**Text segment:**

The first data pattern may include a first source electrode SE1 and a first drain electrode DE1. The first source electrode SE1 and the first drain electrode DE1 may be electrically connected to the source region S and the drain region D of the first active pattern ACT1 through a contact hole formed through the second interlayer insulating layer 140, the first interlayer insulating layer 135, the second gate insulating layer 130, and the first gate insulating layer 120, respectively. The first active pattern ACT1, the first gate electrode GE1, the first source electrode SE1 and the first drain electrode DE1 may be included in a first thin film transistor TFT1

In FIG. 5, the contact hole is formed to pass through a hole of the second ring dummy pattern RD2 and a hole of the first ring dummy pattern RD1 in order. In this case, a portion of the first source electrode SE1 and a portion of the first drain electrode DE1 may pass through the holes of the first and second ring dummy patterns RD1 and RD2. Thus, defects can be prevented by the first and second ring dummy patterns RD1 and RD2 even if the positions of the contact holes are slightly shifted by process errors.

Still referring to FIG. 5, a depth of the contact hole may be equal to or greater than a sum of thicknesses of the first gate insulating layer 120, the second gate insulating layer 130, the first interlayer insulating layer 135, and the second interlayer insulating layer 140. In the case where the depth of the contact hole is relatively deep, for example, the depth is 10,000 angstroms or more, an effect by the first and/or second ring dummy patterns RD1 and RD2 can be increased. In other words, even when the depth of the contact hole is relatively deep, since the formation position of the contact hole is limited by the first and second ring dummy patterns RD1 and RD2, defects caused by an error in the formation of the contact hole can be reduced.

**What to produce:**
Please extract the part of the passage on contact holes between "Still referring to" and "can be reduced.", inclusive, copying it word for word.

**Provided data:**
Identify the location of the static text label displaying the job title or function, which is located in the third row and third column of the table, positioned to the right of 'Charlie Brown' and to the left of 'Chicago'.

**Written answer:**
Still referring to FIG. 5, a depth of the contact hole may be equal to or greater than a sum of thicknesses of the first gate insulating layer 120, the second gate insulating layer 130, the first interlayer insulating layer 135, and the second interlayer insulating layer 140. In the case where the depth of the contact hole is relatively deep, for example, the depth is 10,000 angstroms or more, an effect by the first and/or second ring dummy patterns RD1 and RD2 can be increased. In other words, even when the depth of the contact hole is relatively deep, since the formation position of the contact hole is limited by the first and second ring dummy patterns RD1 and RD2, defects caused by an error in the formation of the contact hole can be reduced.